The Central Bankruptcy Court
Thailand’s bankruptcy laws were modified in 1997 after the Asian financial crisis and now incorporate new Chapter 3/1 Rehabilitation similar to the concept of U.S. Chapter 11. However, the availability of rehabilitation plans, versus forced liquidation, is not just given specifically to debtors, but also to creditors. The Central Bankruptcy Court (the “Bankruptcy Court”) was established the same year on the premise that bankruptcy cases are significantly different from general civil cases, have an impact on the economy, and should be decided by career judges who possess competent knowledge and are experienced in bankruptcy and financial matters. The Bankruptcy Court adjudicates both civil and criminal cases regarding all rehabilitations and bankruptcies. Located in Bangkok, it is the Court of First Instance for all bankruptcy matters with jurisdiction over the entire Kingdom.
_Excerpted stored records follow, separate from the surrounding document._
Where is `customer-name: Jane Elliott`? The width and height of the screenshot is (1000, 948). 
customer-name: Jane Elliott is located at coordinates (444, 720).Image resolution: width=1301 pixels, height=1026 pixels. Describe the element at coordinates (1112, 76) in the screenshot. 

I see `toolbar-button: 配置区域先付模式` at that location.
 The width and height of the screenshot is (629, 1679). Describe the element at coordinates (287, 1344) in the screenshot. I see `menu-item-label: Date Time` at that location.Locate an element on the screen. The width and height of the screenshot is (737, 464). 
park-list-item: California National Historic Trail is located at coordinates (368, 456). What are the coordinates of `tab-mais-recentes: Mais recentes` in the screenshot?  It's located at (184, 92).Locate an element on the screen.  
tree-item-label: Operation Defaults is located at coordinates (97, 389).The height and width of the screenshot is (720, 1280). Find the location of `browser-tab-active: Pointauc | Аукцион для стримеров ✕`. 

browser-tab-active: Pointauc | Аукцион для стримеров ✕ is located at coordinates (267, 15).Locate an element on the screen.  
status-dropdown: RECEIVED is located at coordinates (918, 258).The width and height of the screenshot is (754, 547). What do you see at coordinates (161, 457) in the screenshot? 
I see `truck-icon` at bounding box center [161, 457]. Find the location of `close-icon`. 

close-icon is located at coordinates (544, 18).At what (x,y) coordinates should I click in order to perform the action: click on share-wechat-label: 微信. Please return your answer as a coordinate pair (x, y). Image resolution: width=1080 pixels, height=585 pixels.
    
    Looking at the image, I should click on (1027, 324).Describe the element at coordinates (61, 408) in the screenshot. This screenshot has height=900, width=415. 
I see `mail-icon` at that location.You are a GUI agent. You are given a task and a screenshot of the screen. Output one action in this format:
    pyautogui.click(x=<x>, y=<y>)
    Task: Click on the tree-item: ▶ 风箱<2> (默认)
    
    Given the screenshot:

Judicial proceedings and trial hearings in the Bankruptcy Court are video recorded to help streamline the entire process, and the Court has the power to incorporate new processes without going through the complex procedure of amending the Civil Code. The Bankruptcy Court has also adopted new IT systems to further accelerate proceedings including the use of electronic equipment and express mail in court communications. The Court can also give provincial courts the authority to issue search and arrest warrants. An appeal against any judgment or order of the Bankruptcy Court in reorganization cases or any civil cases related to it must submitted to the Supreme Court within one month of the Court’s judgment or order.